Misting Miner, a vapor sculpture by Alexey Buldakov from the Urban Fauna Lab collective, visualizes the invisible phenomenon of mining cryptocurrency. The excess heat produced by the machinery as it performs this process is a latent and untapped source of energy that can be redirected and used in many ways. Based on the Drunken Walk algorithm—a chance-based mathematical system used in financial theory to predict stock prices—Cheyney Thompson’s Stochastic Process Paintings employ an algorithm to determine a particular three-dimensional color system, while Wade Guyton’s black monochrome paintings generated by inkjet printers on a readymade computer format foreground the paradox of the preprogrammed error as the machine’s own “creativity.”

These days the distinction between artificial and human intelligence is becoming less and less clear cut, increasingly appearing to be a mere construct of our perception. In Pedro Neves Marques’s short film The Pudic Relationship between Machine and Plant, the lines between synthetic and organic life are further blurred. A robotic arm grazes the leaves of a Mimosa pudica plant, a hypersensitive species that instinctively closes its leaves in response to the crude touch of the machine.

As the majority of our collective histories, memories, and imaginations are being digitized, the impacts of this activity on the human condition and on our planet as a whole remain underestimated. Encountering Dayanita Singh’s File Room is like glimpsing a frozen, forgotten world of paper.
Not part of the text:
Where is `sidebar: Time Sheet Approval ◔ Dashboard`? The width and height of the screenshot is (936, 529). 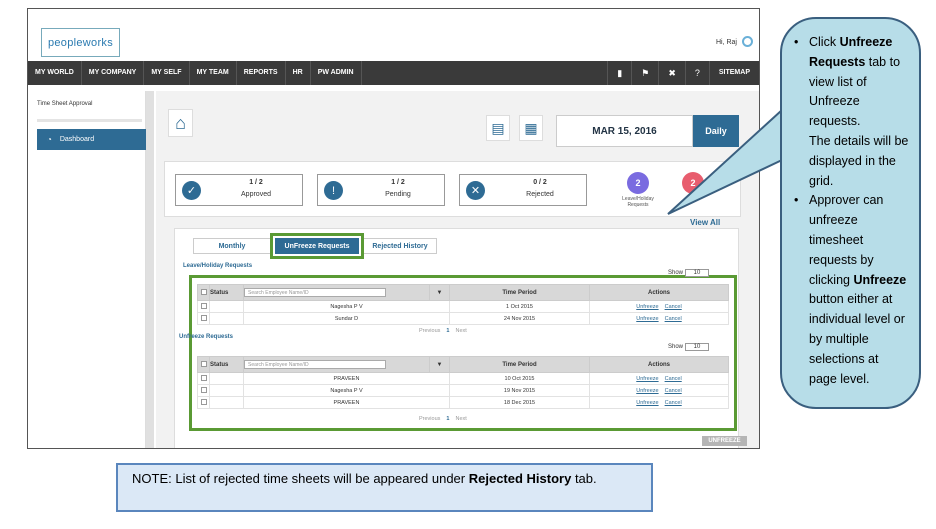
sidebar: Time Sheet Approval ◔ Dashboard is located at coordinates (88, 270).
An archive of archives, this series of photographs depicts seemingly infinite stacks of records and memories stored within India’s municipal offices. An elegy to the disappearing paper trail, File Room is a stark reminder of today’s sea change in humanity’s relationship to memory. The way stories are told, records are kept, and histories are constructed no longer follows the same trajectory as before.
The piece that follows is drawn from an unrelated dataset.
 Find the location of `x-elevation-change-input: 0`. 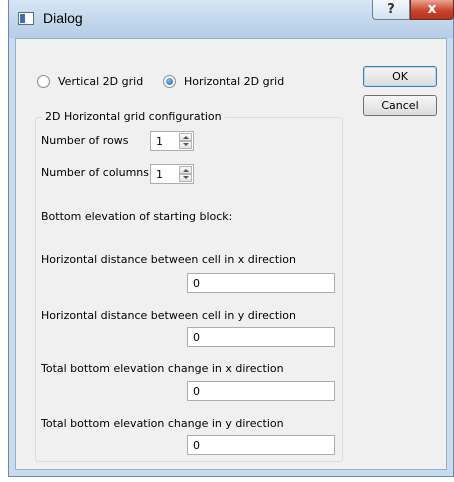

The pervasive presence of the screen as a filter for our experience of reality has radically changed our world perception and social dynamics. Daniel Keller’s sculptural video installation Soft Staycation (Gaze Track Edit) points not only to the ways we look at the screen, but also to the ways the screen looks back at us. To create this work, Keller uses a gaze-tracking technology that follows the eye movement of a group of viewers as they stare at a screen. Here, Keller defines zones of attention in response to a compilation of advertisements found online, highlighting the hidden ways in which technologies effectively guide our perceptions. Keller is part of a young generation of artists who are digital natives, born into our hyperconnected world.
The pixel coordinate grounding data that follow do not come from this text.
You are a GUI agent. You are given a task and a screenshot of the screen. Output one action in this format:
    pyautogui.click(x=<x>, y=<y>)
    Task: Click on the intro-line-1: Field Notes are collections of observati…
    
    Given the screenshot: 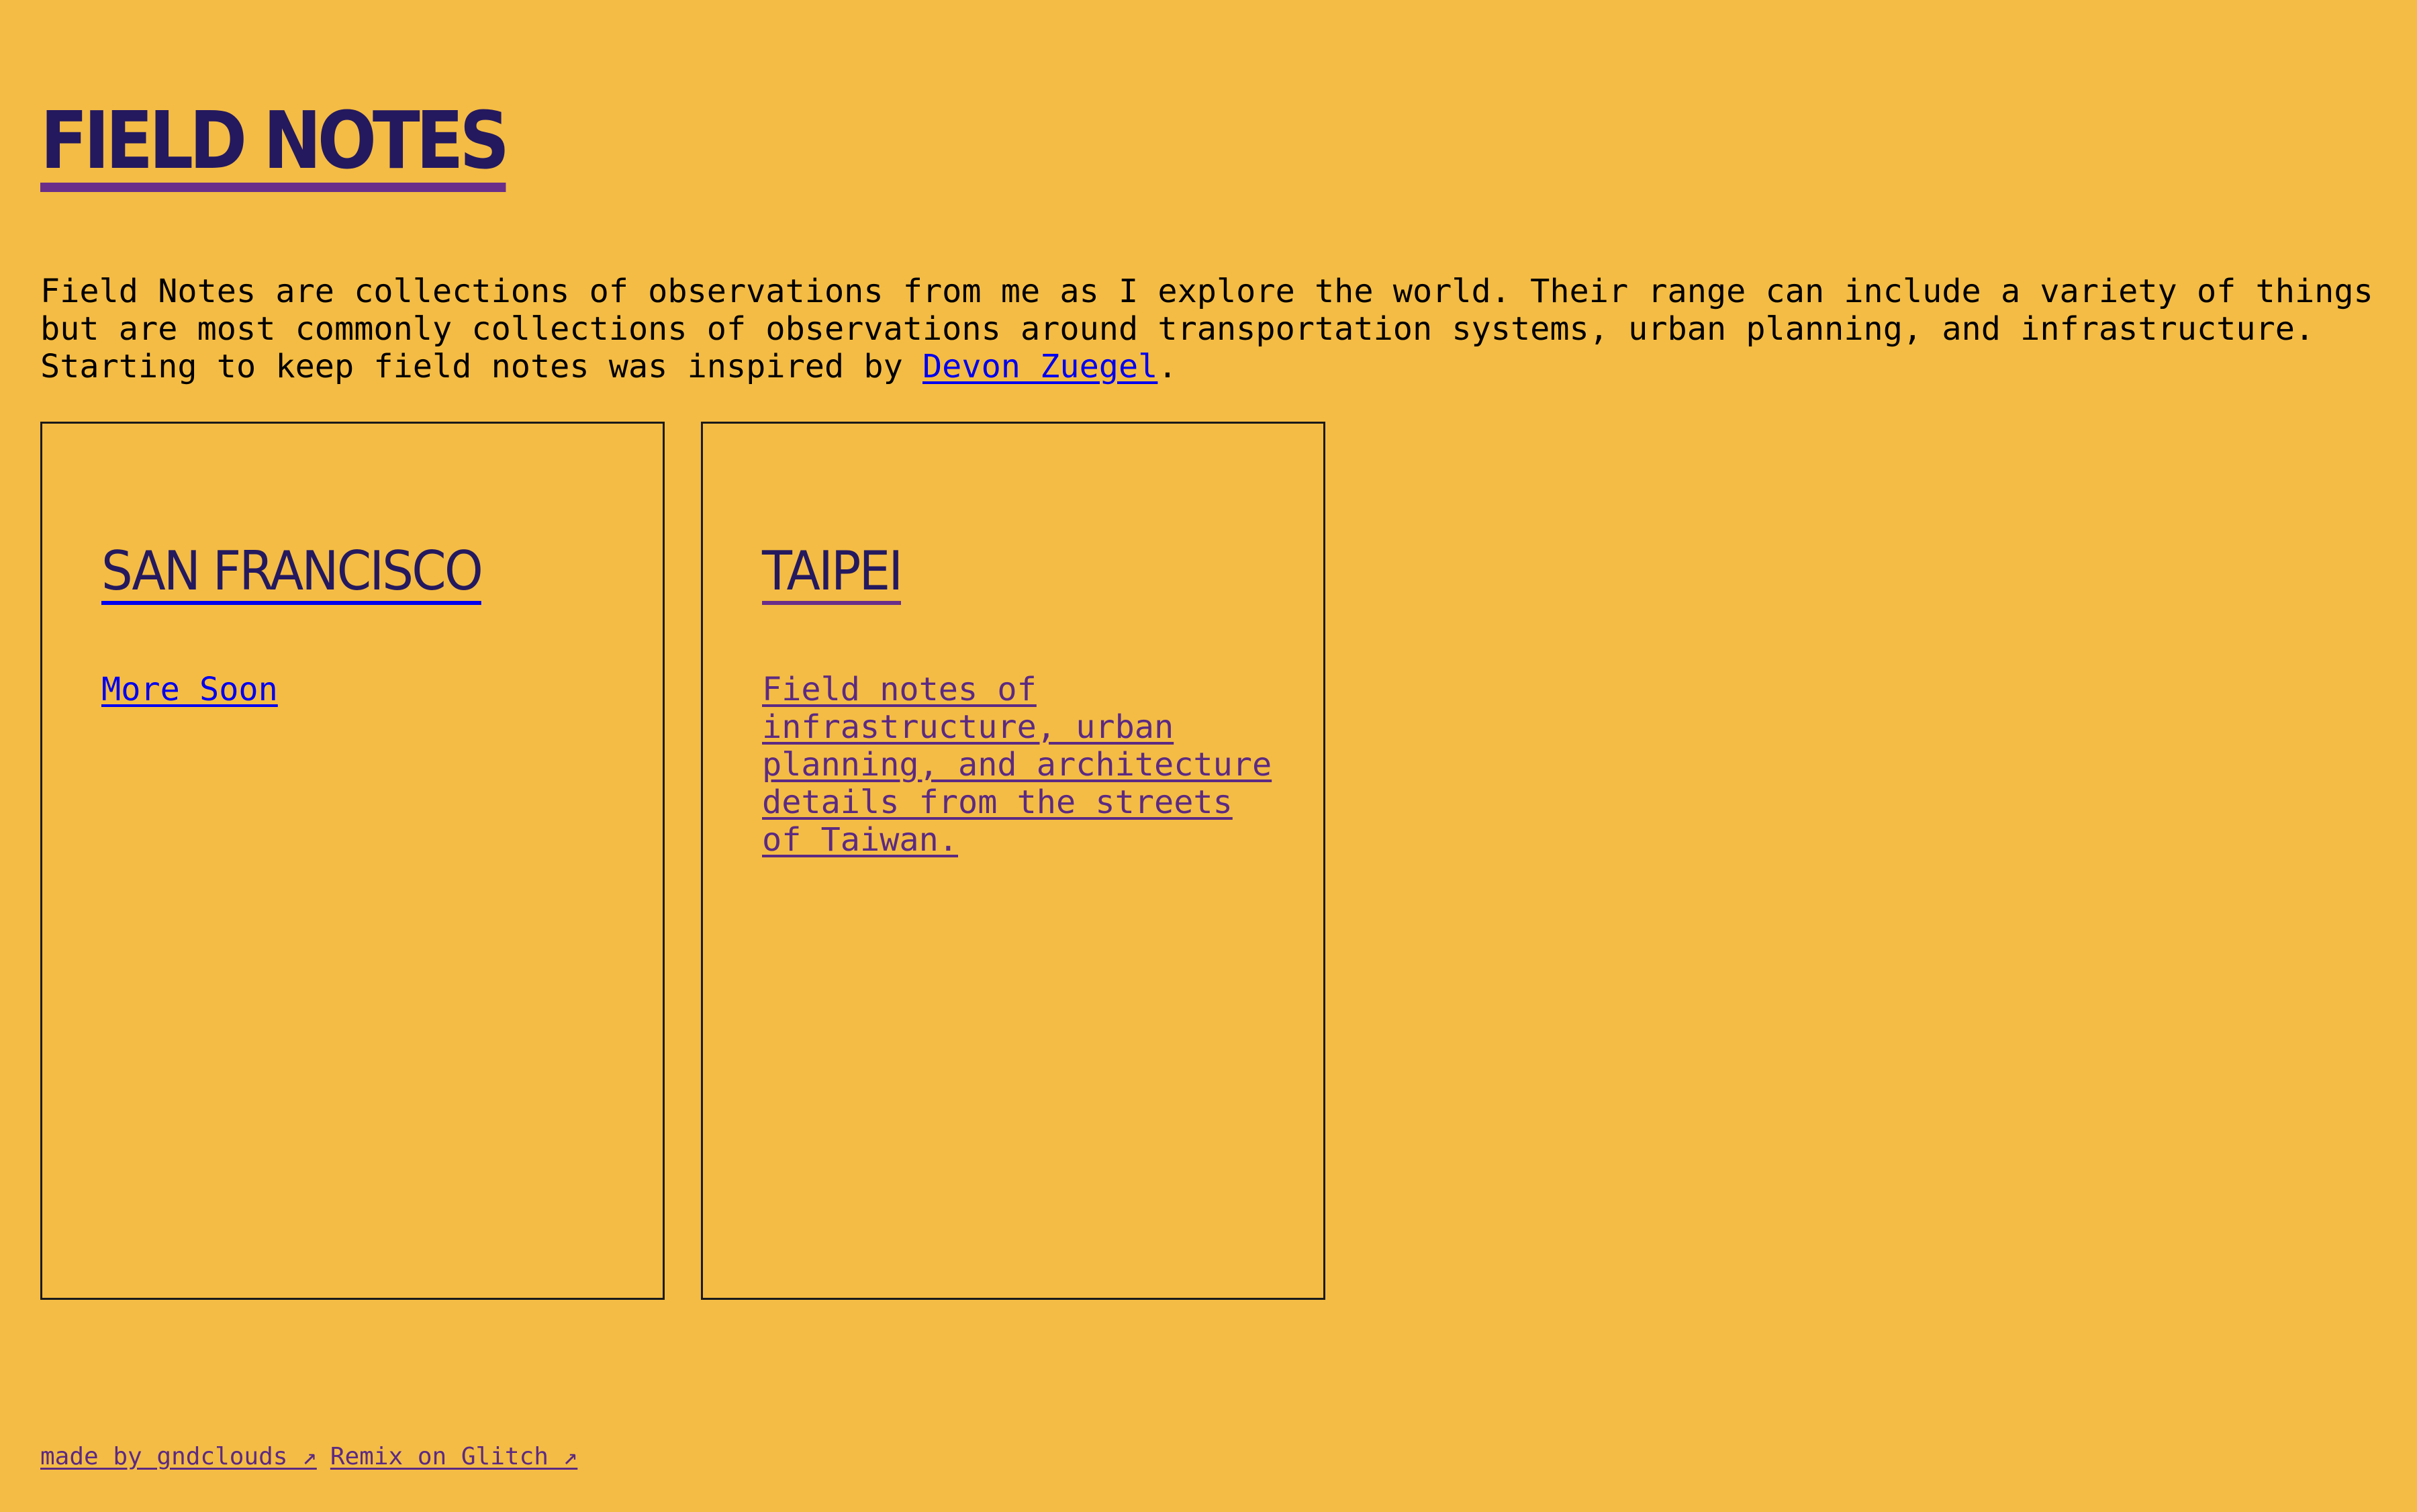 What is the action you would take?
    pyautogui.click(x=1206, y=292)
With this paradigm shift in mind, a facet of this exhibition examines cognition and the way humans interpret the world around them—an area of knowledge that we still don’t fully understand. Suggesting the impossibility of finding a stable definition, Jonathan Monk’s neon parenthesis, Something Contained, Removed, greets viewers. The construction and interpretation of language is key in understanding how our minds work, how we perceive and communicate with an increasingly connected and automated world. In the thirteen-line poem that forms the basis of Sharon Ebner’s The Electric Comma, written language is transformed into abstract and more intensely visual form. Turning unfinished poetry into image, Ebner’s process exposes the nonlinear, often erratic way in which we experience language as open to countless transmutations.

Today, we create complex technologies with human-like capabilities at an accelerating pace. Is this new relationship with the learning machine one of symbiosis, parasitism, or something else? A number of works in this exhibition ask directly: What part of the human intellect have we passed on to the machine and what remains lost in translation? With its feral computational power, is the learning machine capable of being a poet or an artist? Can the machine harness the space of intuition, of metaphor, of poetry, and ultimately become aware of itself?

This exhibition is curated by Pete Belkin and Katerina Chuchalina.